As early as 2016 the UN’s Human Rights Council had already expressed concerns about the trend in funding restrictions. The Carnegie Endowment for Peace’s Thomas Carothers, an expert in the field, describes the attacks on foreign funding as the “leading edge of wider crackdowns on civil society”.

Across the globe, activists are operating in increasingly dangerous conditions: they face threats, physical assaults and assassination. In April the head of the international organisation CIVICUS declared called the situation of civil society a “global emergency”.

In the Hungarian government’s approach, the “foreign” tag is a stigma for both the funders and the NGOs, according to the group Transparency International. It implies that “everything that is ‘foreign’ is necessarily against the Hungarian nation” and might be representing foreign interests

For Amnesty International, the bill has echoes of the draconian foreign agents law adopted under Russian President Vladimir Putin, which has restricted, closed down or silenced almost 150 Russian human rights and social justice organisations since 2012.

As noted in 2013 by Maina Kiai, UN Special Rapporteur on the rights to freedom of peaceful assembly and of association, the Russian term for “foreign agent” is synonymous with the phrase for “foreign spy”.

The 2012 Russian law ushered in increasingly harsh legal measures against civil society organisations, including a 2015 “undesirables” law that allows organisations to be banned and individuals fined or imprisoned for violating the foreign agents law.

Seven non-profit organisations have since been declared “undesirable”, including The National Endowment for Democracy, Open Society Foundations, International Republican Institute and the National Democratic Institute for International Affairs, and, in April 2017, an organisation run by former Russian prisoner of conscience Mikhail Khodorkovsky.

The European Union reacts

The European Commission and European Parliament vice president both expressed concerns about the Hungarian law’s incompatability with EU laws when it was in draft form.

Prior analysis jointly carried out by the European Centre for Non-Profit Law and the Hungarian Civil Liberties Union, among other NGOs, argued that the draft law violates EU law on anti-money laundering and terrorist financing, as well as provisions enabling the free movement of capital.

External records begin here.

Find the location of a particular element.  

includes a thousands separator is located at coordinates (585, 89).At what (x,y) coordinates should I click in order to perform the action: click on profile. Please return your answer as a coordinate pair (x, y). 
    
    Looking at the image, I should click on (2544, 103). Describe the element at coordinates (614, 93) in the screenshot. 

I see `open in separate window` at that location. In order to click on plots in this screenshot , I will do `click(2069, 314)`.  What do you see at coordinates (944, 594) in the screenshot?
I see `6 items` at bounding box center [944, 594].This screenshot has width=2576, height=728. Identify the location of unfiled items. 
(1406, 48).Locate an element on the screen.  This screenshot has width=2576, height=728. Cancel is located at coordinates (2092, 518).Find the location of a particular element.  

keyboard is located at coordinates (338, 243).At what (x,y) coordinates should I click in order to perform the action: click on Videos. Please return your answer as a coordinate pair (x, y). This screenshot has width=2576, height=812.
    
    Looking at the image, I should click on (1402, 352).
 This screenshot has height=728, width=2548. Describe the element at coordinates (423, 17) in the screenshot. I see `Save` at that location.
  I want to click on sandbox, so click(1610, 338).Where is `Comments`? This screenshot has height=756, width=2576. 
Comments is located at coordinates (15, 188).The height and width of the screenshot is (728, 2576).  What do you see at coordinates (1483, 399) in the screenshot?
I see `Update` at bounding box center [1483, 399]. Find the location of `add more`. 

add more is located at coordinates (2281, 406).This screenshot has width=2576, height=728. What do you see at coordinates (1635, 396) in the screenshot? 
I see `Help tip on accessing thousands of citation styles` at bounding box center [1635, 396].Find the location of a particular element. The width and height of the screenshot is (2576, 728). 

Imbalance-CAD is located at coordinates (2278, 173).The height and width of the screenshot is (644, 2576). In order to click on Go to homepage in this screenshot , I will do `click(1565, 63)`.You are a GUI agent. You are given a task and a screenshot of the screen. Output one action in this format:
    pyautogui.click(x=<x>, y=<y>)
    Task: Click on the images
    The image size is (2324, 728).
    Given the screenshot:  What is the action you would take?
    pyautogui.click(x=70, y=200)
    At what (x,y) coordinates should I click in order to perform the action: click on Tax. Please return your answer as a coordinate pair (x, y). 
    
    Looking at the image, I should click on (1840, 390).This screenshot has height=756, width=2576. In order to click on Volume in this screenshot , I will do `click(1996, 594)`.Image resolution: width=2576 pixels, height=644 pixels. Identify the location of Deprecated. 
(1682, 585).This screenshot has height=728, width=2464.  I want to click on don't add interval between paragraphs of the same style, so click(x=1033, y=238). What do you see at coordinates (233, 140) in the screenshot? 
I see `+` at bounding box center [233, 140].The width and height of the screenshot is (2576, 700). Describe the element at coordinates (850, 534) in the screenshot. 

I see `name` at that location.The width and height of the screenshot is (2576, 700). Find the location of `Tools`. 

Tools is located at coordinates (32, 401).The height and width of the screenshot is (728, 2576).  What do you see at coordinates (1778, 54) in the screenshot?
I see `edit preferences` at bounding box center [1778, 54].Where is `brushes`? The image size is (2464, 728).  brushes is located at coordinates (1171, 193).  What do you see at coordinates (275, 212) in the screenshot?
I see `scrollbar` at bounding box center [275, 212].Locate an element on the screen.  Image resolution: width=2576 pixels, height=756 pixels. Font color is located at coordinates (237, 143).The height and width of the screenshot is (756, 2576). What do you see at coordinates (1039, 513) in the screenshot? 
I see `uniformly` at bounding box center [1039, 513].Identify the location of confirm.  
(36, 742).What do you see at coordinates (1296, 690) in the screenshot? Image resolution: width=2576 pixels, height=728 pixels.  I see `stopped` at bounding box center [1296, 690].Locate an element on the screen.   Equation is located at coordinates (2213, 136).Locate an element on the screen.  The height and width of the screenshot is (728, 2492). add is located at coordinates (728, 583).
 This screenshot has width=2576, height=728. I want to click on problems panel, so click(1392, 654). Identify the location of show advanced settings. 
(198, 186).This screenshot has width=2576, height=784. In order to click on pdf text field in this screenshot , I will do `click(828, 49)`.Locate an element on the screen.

The government had “provided no evidence”, it asserted, that NGOs were at risk of money laundering or terrorist financing or demonstrated that existing national transparency measures are inadequate.

Viktor Orban defends his draft law in front of the European parliament on April 26. Eric Vidal/Reuters

Despite all evidence to the contrary, Viktor Orban has repeatedly reiterated that the NGO law was intended to promote increased transparency, saying it follows the example of an American law.

But as Human Rights Watch noted, this argument, which Russia also invoked in 2012, refers to the US Foreign Agent Registration Act, which “covers those organisations and individuals that operate ‘under direction and control of a foreign principle’”. It does not relate to advocacy-oriented NGOs with international donors.

The law’s passage puts the EU in a bind. A member state has now severely weakened the rights to free speech and association.

In engaging with the Hungarian government over the past months, including, in April, when announcing infringement proceedings after the Higher Education Law that targeted the Central European University, the Commission and European Parliament have emphasised the importance of these fundamental freedoms.

But if the bloc is to continue to claim that it is a union based on democratic values, it will have to do more than just voice concerns. Failure to protect and defend democracy within its own borders will undermine the EU’s credibility to do so elsewhere in the eyes of its own citizens, and that of the world.